I have spent the majority of England’s Euro 2020 behind Jordan Pickford’s goal, observing how Gareth Southgate’s revolving and evolving defence has avoided conceding in four consecutive matches. It may be a cliche but goals win games while clean sheets win tournaments, and England’s defensive muscle is the foundation of their success.
Southgate has ensured the defenders are well-drilled but what makes the England backline stand out is their communication and desire to play for one another. Five of the back six (including the goalkeeper) who started against Germany were in the side that lost to Croatia in the 2018 World Cup semi-final, so they know each other incredibly well and have experience of tournament football, which comes across in how they play.
Once a tournament starts, each player knows they are seven games from lifting a trophy, so they have the added focus required to get through each match in a methodical manner. They know that one lapse in concentration can cost them glory, as they found out against Croatia. Luke Shaw was the least experienced defender at international level against Germany, with 13 caps, but he represented his country for the first time in 2014, playing in a World Cup in the same year.
Not only do the players have plenty of caps but also years together at club level. Kyle Walker and John Stones have had a fantastic season at Manchester City and the same can be said of Harry Maguire and Shaw at Manchester United. Players do not have much time to prepare for a tournament but this defensive unit has been part of the squad for a long time, helping them to create strong relationships. Countries that win major tournaments have squads with a high average of caps, and England’s back six in the last match averaged 36 per player.
The England defenders complement one another, providing a perfect balance with their personalities and attributes. Football nowadays is about fluidity, changing systems and tactics all the time; you’re never fixed in a 4-4-2, 4-3-3 or 5-3-2 – it is constantly evolving. This group have the intelligence to adapt to each situation and formation. Playing under Pep Guardiola makes Stones and Walker adept at changing at a moment’s notice, and Trippier is working under one of the best defensive coaches in the world, Diego Simeone, so they are not fazed by any concepts.
Each opposition side are analysed by Southgate and Steve Holland, as they look for patterns in attacking play and come up with solutions to nullify them. They worked out Germany’s greatest threat was down the flanks, and Trippier and Shaw did superbly to stop crosses into the box. Ukraine will be a different proposition and it will be interesting to see whether Southgate sticks to a back five. If he reverts to four defenders, the players will be used to it even with the short turnaround.
Jordan Pickford has stepped up in this tournament. In the Germany game he was brilliant, constantly shouting at the backline.
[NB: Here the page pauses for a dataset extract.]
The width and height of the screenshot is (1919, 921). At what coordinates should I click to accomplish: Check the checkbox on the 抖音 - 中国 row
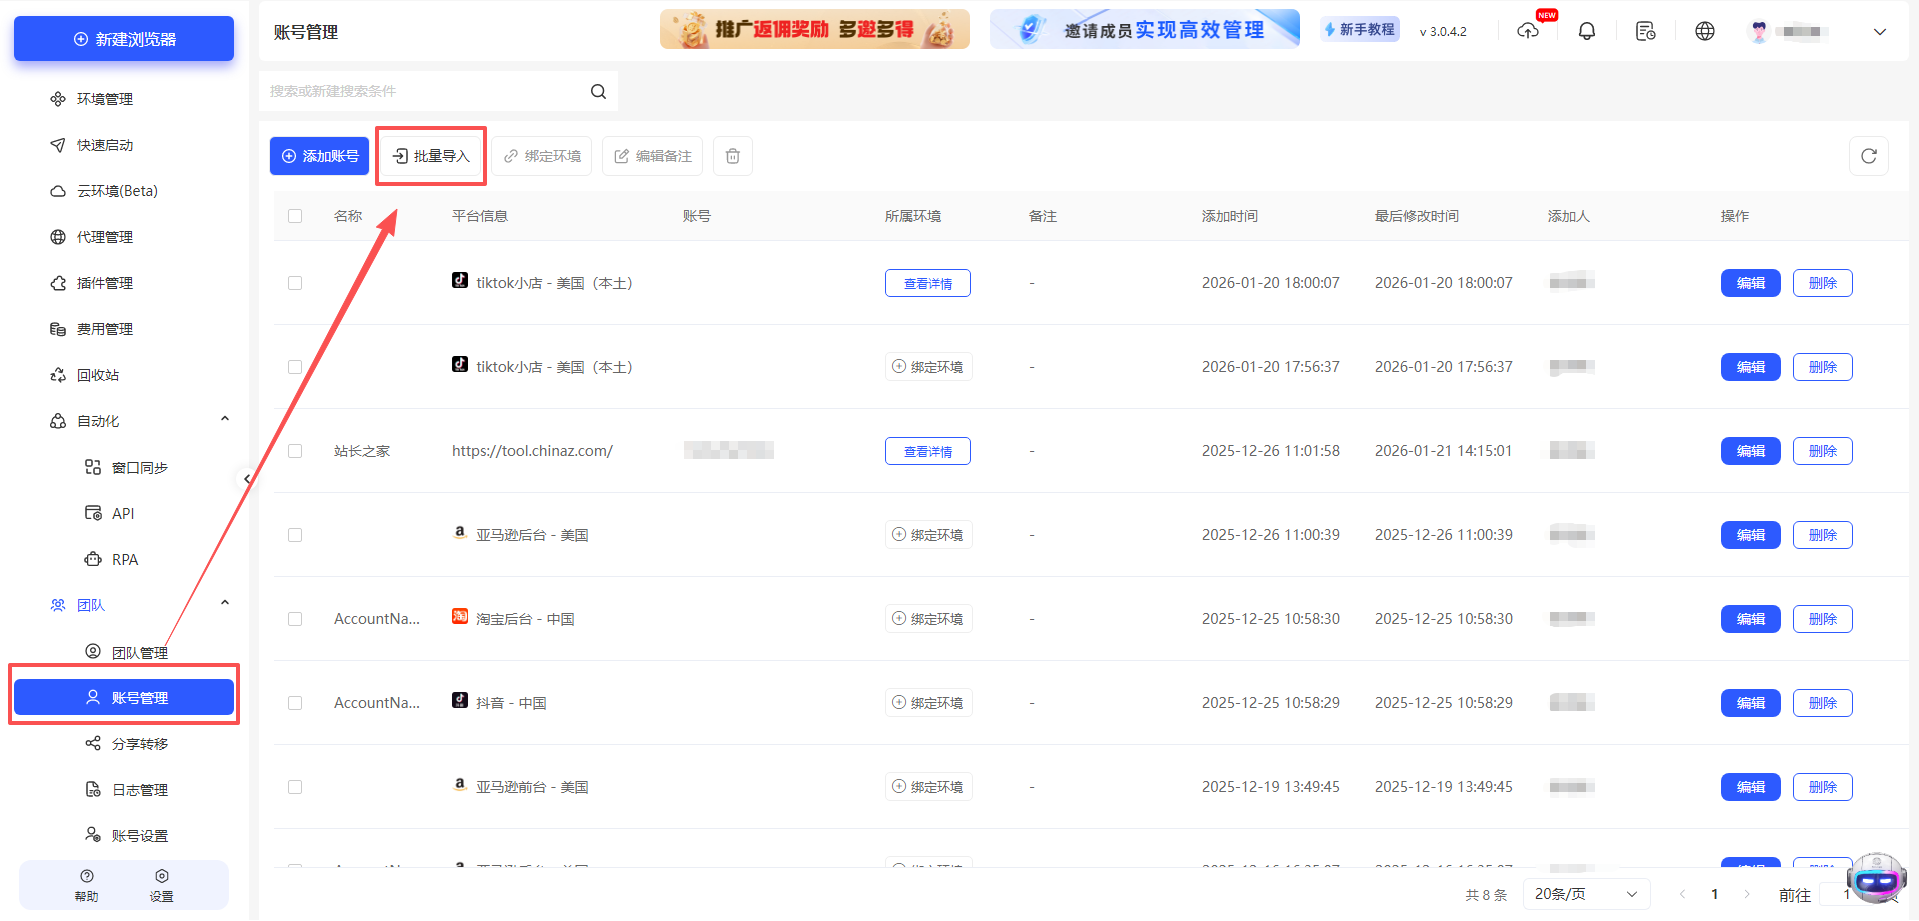click(x=295, y=703)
He’s judged by how many goals he lets in, so he is repeatedly badgering people to ensure he gets defenders in the right position to limit shots. The best goalkeepers organise and get everyone in front to do their job for the team. If Pickford is organising his backline, he has very little to do. Against Germany he made brilliant saves, his distribution was very good, he looks fit and is passionate – he’s got everything.
Pickford can appear quite stressy but Maguire is brilliant at showing he is listening even if it might go in one ear and out the other. Stones has the ability to say: “Relax, give me the ball even under pressure,” and Walker is there to mop up, communicate and to have those conversations, as is Trippier.
The importance of the two in front of the defence cannot be overplayed. Declan Rice and Kalvin Phillips are aggressive, they win first and second contacts, they can play with the ball but they also make things difficult and uncomfortable for the opposition and they just screen in front. They have the physicality and mobility required in addition to technical ability. Their strength is reading the situation before it happens and that is a gift. N’Golo Kanté has that: the ability to sniff out where you can win the ball, be on the front foot and nick it.
Against Germany the plan was to let the base of eight players ensure England did not concede and leave it to the talents of the front three to get the goals. It is not all about the forwards who start the match but those who can come off the bench, too. England’s replacements are the most exciting around, with Jack Grealish, Marcus Rashford and Phil Foden ready to play their part when called upon. Keeping the scored at 0-0 for 70 minutes means Southgate can bide his time and send on someone such as Grealish to attack tired players, which against Germany allowed Shaw more space on the overlap as the Aston Villa man cut inside to change the dynamic.
England are only three clean sheets away from potential glory, something this defence will take in its stride. Winning championships is built on good defence and England’s has a foundation of communication and togetherness, fine attributes that have brought them this far and can send them further.